Activity: Report how many lines below contain the word "Task". Write only that number.

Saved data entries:
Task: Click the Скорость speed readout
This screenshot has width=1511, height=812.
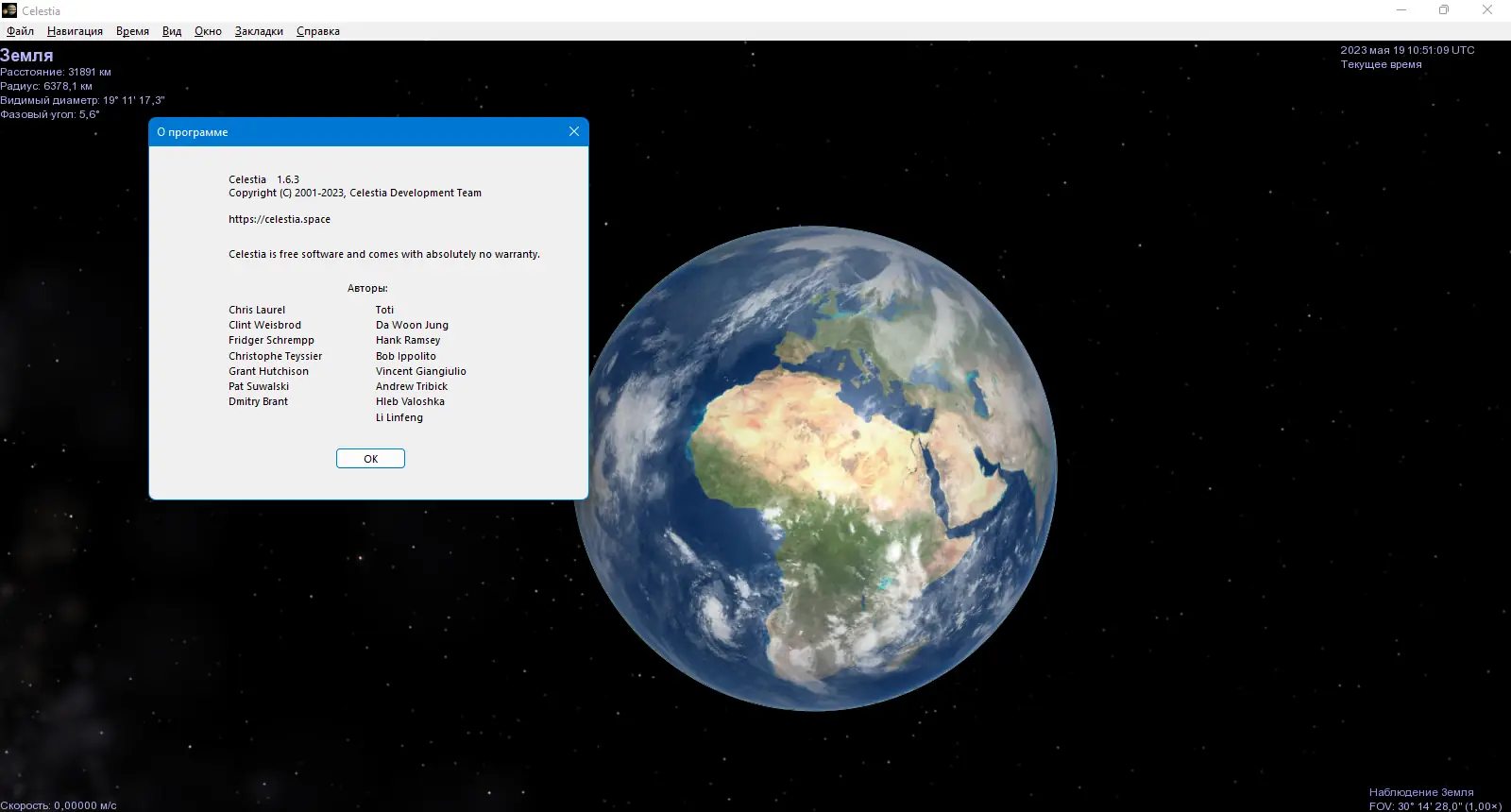Action: tap(59, 805)
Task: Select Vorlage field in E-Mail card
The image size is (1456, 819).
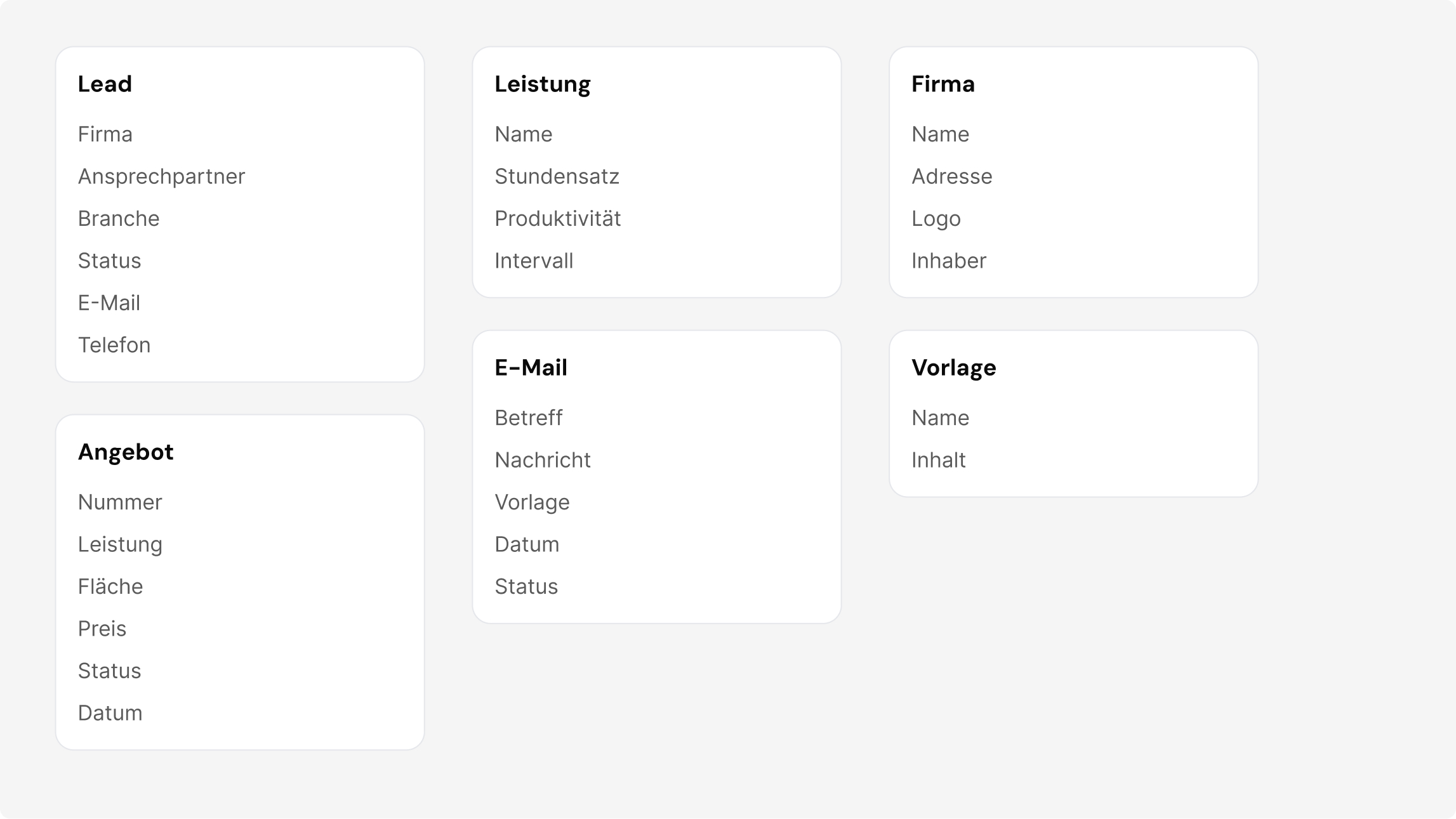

Your solution: 2